Каждый из нас вспоминал и вспоминал, невольно подчиняясь памяти, все новые и новые случаи, мерзкие, отвратительные. Ушел самообман, растворился от одного толчка. И, как подтверждение общей несправедливости, бывшего капитана, несмотря на общий протест, повысили в должности. И все же, помнится, я говорил ребятам: «Комбат тот — он ведь тоже существует».
Сахалинские будни
Работая после окончания службы в Мурманске, я подружился с недавно демобилизовавшимся парнем из Ашхабада. Отец его был украинским крестьянином, выучившимся на агронома. Еще до войны все население села, в котором работал и жил отец, было погружено в эшелоны и отправлено на восток. Семья отца оказалась во втором эшелоне. По прибытии в Магаданскую область стало известно, что все односельчане, находившиеся в том втором эшелоне, умерли. Никто не проклинал солдат, пришедших в деревню, солдат, грузивших население в вагоны, солдат, охранявших их в пути. Все перегорело, даже проклятия, даже ненависть. Было слишком много мертвых, чтобы страдать по ним. Во время войны отец попал на фронт, был ранен очутился в Ашхабаде, где женился на туркменке. После госпиталя был комиссован, остался в Ашхабаде, где и родился после войны парень, с которым я подружился, Николай Боек.

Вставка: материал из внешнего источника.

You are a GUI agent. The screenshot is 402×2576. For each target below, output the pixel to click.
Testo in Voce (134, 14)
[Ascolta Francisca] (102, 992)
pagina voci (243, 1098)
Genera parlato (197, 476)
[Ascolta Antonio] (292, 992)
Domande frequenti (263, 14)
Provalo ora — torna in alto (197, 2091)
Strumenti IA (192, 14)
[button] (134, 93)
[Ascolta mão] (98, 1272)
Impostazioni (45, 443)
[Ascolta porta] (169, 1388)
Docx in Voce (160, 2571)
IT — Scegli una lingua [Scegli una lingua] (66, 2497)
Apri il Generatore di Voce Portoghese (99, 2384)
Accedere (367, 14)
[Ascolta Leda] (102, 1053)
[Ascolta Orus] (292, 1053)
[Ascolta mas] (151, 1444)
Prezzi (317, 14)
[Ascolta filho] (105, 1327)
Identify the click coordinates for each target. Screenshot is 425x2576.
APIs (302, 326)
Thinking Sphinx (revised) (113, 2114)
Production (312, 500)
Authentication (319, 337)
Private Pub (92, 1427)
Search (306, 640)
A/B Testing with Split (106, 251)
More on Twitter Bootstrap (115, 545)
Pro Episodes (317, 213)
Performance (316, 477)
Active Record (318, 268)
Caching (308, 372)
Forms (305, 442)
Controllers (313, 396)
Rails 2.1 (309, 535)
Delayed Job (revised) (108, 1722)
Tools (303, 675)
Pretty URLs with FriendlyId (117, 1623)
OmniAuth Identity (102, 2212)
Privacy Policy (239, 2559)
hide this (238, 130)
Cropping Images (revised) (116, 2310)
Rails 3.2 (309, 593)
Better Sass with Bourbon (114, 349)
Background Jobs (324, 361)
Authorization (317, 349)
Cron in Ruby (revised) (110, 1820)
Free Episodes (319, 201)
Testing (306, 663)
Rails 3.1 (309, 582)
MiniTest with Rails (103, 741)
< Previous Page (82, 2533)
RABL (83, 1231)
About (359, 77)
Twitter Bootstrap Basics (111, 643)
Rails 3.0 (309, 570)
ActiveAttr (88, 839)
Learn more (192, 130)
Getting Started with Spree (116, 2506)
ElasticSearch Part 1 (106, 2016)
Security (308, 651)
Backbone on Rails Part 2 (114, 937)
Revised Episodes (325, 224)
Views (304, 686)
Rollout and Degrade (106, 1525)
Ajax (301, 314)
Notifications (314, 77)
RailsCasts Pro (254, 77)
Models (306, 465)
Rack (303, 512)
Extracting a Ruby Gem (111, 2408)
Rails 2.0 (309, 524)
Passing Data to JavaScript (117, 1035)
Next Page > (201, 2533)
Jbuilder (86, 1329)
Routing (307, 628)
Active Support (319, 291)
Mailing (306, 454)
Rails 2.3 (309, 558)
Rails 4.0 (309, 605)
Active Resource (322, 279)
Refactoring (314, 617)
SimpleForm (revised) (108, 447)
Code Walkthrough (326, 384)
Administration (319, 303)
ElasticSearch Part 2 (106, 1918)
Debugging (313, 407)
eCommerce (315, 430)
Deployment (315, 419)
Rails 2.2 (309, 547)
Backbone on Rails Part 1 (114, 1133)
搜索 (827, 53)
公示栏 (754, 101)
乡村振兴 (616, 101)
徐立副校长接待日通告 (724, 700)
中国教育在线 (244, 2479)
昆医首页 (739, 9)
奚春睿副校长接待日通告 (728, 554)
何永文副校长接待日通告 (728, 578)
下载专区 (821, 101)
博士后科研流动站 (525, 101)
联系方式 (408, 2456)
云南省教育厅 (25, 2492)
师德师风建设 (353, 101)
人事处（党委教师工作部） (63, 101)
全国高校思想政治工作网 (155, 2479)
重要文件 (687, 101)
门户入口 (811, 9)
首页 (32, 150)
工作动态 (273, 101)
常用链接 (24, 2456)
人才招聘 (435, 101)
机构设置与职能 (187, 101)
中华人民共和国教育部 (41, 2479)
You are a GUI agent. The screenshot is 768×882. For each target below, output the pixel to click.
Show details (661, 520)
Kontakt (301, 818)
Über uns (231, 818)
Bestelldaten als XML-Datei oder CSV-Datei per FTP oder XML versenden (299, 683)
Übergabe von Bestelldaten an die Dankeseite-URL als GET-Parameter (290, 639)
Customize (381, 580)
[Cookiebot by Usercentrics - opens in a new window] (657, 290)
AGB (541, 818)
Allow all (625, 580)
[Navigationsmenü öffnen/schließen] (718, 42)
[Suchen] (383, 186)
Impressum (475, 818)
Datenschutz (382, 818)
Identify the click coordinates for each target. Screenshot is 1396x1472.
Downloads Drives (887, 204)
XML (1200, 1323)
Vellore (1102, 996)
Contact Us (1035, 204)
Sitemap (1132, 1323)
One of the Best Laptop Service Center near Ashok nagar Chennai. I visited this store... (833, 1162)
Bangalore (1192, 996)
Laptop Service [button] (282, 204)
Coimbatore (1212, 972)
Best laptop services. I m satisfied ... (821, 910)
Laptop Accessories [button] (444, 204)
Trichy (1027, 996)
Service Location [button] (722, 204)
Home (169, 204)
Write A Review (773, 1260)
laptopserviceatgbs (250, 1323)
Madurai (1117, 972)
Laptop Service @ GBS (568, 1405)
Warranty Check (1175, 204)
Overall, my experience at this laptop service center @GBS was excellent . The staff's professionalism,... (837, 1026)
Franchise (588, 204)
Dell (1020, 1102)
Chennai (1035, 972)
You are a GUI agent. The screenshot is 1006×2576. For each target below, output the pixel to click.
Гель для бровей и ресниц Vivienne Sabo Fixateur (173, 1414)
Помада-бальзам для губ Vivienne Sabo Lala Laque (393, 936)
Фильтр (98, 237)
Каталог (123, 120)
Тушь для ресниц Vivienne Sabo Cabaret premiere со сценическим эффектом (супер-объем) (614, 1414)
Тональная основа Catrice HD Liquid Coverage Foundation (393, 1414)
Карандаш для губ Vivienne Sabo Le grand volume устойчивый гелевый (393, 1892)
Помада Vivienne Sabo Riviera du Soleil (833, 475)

Отец был украинец, мать туркменка, а он — русский, советский русский, как многие из нас. Кроме русского, он не знал никакого языка. Воспитывался на русской и советской литературе. Был пионером, комсомольцем. Когда пришел срок — пошел на завод, поступал в институт, но не прошел по конкурсу. В общем, его жизнь была жизнь миллионов, и его судьба ничем не отличалась от судеб других его ровесников.
О своем ужасном прошлом отец рассказывал бледно, скупо, даже слушать было не интересно. Отец был живой, любимый, близкий, но то, о чем он говорил, было древней историей. Мать тоже рассказывала о страшном долгом голоде, какого теперь тоже нет. И не будет. В прошлом его родителей было так много страданий, так много мертвых, умерших страшно, грязно и бесполезно, что юность Николая отказывалась принять так много горя. Николай Боек даже не знал, чувствовал ли себя его отец украинцем. Говорил по-русски, только иногда, подвыпив, он затягивал украинские песни, приносящие запах особой травы. Николай не смог разобраться и в себе, если бы ему в голову пришла вдруг подобная затея, кто же он такой: украинец, русский, туркмен? Пожалуй, русский, но для него само слово русский не имело национального содержания. Он был скорее всего, как того и хотела власть, безнациональным подданным советской многонациональной империи.